Kambur – Şule Gürbüz

Yazan: Rahime Alcan

Webmaster

Arka kapak yazısında Murat Belge’nin “Genç bir yazarın ilk eseri denecek, “juvenilla” kategorisine sokulacak hiçbir yanı yoktu Kambur’un. Olgun bir yazarın elinden çıkmış, acemiliği, sakarlığı olmayan, olgun bir metindi,” cümlesiyle değerlendirdiği Kambur’u okuduğumda olgun ve kendine has bir kalemin tadını hissettim.

Sitede Yayınlanma Tarihi: 3 Mart 2022

Ülke: Türkiye

Türü: Roman

Okur Yaşı: Genel okur kitlesi

Sayfa Sayısı: 92 sayfa

İmla: ☺️

Ebat: 13 x 19.5 cm

Kategoriler:

İnceleme

Gerçekten de Kambur Şule Gürbüz’ün henüz on sekiz yaşında yazdığı bir ilk roman. Kambur, postmodern anlatı özelliklerini seven, okuduğu romanda bu tadı bulmak isteyen her okuru kendisine bağlayacak bir kitap. Yazar, toplumdan soyutlanan, fiziksel özelliklerinin farkında olan kambur bir karakteri bilinç akışı tekniğiyle okuyucuya sunuyor.

○ ○ ○ ○ ○

Görev Yönergesi — Lütfen yukarıdaki Kambur incelemesinden "Yazan: Rahime Alcan" ifadesinden "kalemin tadını hissettim." ifadesine kadar uzanan bölümü, iki ifade de dahil olmak üzere hiçbir değişiklik yapmadan yazın.

Çıkarılan Bilgiler —
○ ○ ○ ○ ○

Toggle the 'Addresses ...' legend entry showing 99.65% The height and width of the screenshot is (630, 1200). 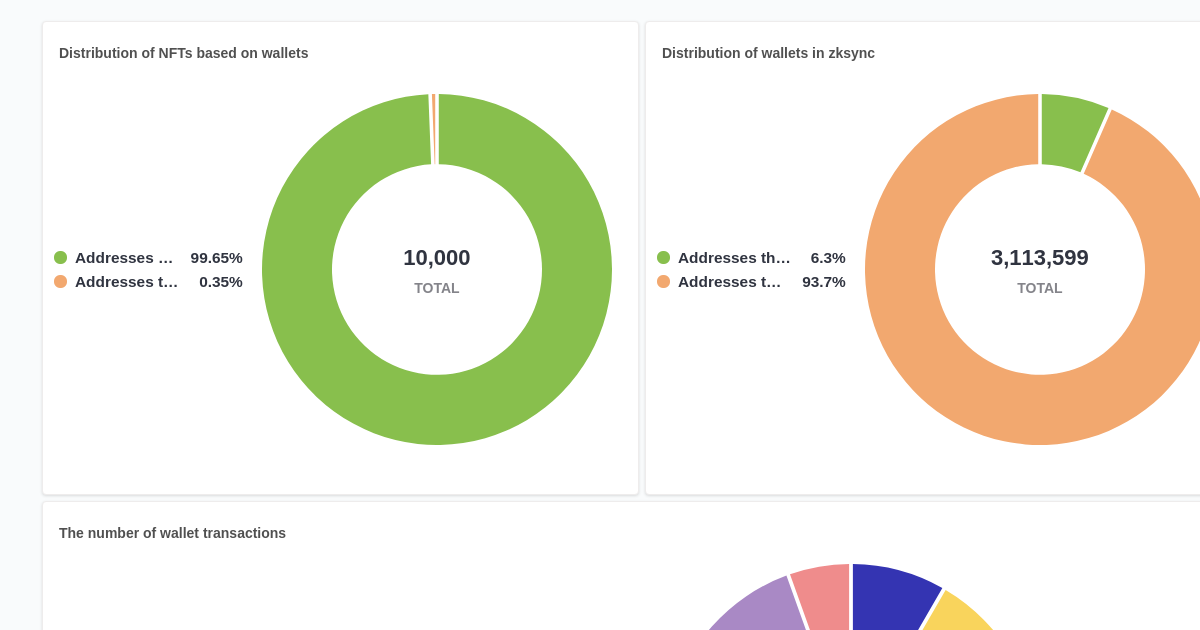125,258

○ ○ ○ ○ ○

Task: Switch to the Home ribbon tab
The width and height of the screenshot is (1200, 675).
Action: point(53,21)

○ ○ ○ ○ ○

Yanıt Olarak —
Yazan: Rahime Alcan

Webmaster

Arka kapak yazısında Murat Belge’nin “Genç bir yazarın ilk eseri denecek, “juvenilla” kategorisine sokulacak hiçbir yanı yoktu Kambur’un. Olgun bir yazarın elinden çıkmış, acemiliği, sakarlığı olmayan, olgun bir metindi,” cümlesiyle değerlendirdiği Kambur’u okuduğumda olgun ve kendine has bir kalemin tadını hissettim.